__Problem details__
Copy the passage from the community volunteering accounts word for word, between "Grace: It was" and "a friendly chat.", inclusive.

__Extract provided__

Grace: It was a very scary time and everyone was dealing with their own issues, their families, their children, their parents, or their work. Despite that, when we put up posters and sent an email to residents asking for volunteers, we were overwhelmed with the response. Within the first week we had set up a block rep system, with at least one volunteer in each block of flats as the contact point for anyone who needed shopping, help or just a friendly chat.
Barbara: More than 100 neighbours volunteered to help elderly and vulnerable neighbours – shopping, making meals, collecting prescriptions or phoning to have a chat. We set up a WhatsApp group so people could ask for or offer help, which is still going strong.
An ICU nurse at the Royal Free Hospital asked for a delivery of bottles of water because water fountains were shut and with all the PPE they had to put on and off, they couldn’t get out during breaks.
Cherie: Realising how difficult it was for ICU staff, I got together with some neighbours to help. As well as bottles of water, we delivered cooked meals and high-energy protein bars, and neighbours wrote messages of appreciation on packs of brownies. The nearly £10,000 we raised from residents’ donations also helped to create a ‘wobble room’ to give staff a quiet place to go, with massage chairs and relaxing activities.
There was a need for help with organising hospital PPE and other stockroom supplies, so a group of volunteers who had DBS clearance helped with that.
Roger: Everything we do at the community centre had to be cancelled. It became a question of what we could do with our resources. We were relieved when Camden Council asked if the centre could be used for Highgate Newtown Community Centre’s food hub. We turned a grit bin on the estate into a food donation box and from the first day, it was full.

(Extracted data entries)

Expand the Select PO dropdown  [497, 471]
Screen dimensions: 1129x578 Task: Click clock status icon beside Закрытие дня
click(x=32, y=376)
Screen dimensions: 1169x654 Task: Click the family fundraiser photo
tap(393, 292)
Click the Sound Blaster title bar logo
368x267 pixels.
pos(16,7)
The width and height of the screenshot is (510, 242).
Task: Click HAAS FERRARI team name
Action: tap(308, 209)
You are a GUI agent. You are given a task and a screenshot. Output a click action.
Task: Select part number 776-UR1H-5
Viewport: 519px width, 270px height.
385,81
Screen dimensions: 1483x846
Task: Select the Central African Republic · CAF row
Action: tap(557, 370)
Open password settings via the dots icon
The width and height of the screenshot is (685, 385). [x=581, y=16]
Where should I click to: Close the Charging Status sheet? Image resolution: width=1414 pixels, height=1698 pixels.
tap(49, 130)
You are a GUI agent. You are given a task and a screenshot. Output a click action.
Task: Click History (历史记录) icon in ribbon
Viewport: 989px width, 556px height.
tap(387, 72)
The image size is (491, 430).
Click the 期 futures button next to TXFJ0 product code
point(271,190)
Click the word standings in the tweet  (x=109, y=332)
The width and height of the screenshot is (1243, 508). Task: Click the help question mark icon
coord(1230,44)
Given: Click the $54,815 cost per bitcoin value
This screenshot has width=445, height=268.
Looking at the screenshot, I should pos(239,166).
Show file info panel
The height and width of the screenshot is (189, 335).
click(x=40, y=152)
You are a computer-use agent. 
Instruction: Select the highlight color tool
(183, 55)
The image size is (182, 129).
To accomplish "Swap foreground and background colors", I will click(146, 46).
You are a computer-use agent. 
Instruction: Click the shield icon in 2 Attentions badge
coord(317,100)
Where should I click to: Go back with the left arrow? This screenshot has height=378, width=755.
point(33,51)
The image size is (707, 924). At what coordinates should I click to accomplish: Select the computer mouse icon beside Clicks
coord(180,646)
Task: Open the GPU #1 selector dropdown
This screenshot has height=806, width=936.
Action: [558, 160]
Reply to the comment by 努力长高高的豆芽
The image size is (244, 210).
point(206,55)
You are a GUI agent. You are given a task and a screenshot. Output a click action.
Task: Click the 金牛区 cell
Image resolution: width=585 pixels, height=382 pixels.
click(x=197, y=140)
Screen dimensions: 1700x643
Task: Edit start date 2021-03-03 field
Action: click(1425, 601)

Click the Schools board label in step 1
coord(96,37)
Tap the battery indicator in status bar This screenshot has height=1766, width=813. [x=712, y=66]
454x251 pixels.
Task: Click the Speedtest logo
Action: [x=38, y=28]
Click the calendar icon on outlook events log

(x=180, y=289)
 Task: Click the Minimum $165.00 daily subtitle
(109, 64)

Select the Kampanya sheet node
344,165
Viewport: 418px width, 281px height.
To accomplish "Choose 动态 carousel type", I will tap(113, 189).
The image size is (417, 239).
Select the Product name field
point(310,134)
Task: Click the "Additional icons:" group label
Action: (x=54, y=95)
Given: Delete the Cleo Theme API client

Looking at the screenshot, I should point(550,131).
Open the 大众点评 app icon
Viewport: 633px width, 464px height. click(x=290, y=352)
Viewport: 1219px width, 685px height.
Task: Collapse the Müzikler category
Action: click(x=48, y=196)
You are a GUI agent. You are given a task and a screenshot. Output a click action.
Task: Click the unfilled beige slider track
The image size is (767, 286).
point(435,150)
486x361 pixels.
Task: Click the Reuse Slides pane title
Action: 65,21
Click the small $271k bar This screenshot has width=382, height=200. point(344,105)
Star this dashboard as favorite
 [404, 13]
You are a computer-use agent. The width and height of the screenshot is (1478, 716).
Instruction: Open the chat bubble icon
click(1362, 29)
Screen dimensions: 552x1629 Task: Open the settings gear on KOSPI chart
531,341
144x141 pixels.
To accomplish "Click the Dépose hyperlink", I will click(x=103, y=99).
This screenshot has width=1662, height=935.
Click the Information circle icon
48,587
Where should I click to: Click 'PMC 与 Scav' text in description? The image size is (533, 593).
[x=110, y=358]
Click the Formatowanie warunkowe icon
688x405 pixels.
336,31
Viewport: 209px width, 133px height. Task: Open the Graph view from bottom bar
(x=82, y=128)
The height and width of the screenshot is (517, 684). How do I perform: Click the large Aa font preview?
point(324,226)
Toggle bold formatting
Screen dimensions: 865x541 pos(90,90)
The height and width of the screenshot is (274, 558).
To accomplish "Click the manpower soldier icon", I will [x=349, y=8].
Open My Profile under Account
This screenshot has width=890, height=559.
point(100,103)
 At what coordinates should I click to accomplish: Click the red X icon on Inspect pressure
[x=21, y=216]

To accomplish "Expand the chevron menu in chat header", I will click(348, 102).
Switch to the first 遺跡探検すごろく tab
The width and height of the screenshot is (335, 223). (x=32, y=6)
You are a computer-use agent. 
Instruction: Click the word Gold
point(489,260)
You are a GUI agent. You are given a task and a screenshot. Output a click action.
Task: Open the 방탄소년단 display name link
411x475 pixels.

__Expected answer__
Grace: It was a very scary time and everyone was dealing with their own issues, their families, their children, their parents, or their work. Despite that, when we put up posters and sent an email to residents asking for volunteers, we were overwhelmed with the response. Within the first week we had set up a block rep system, with at least one volunteer in each block of flats as the contact point for anyone who needed shopping, help or just a friendly chat.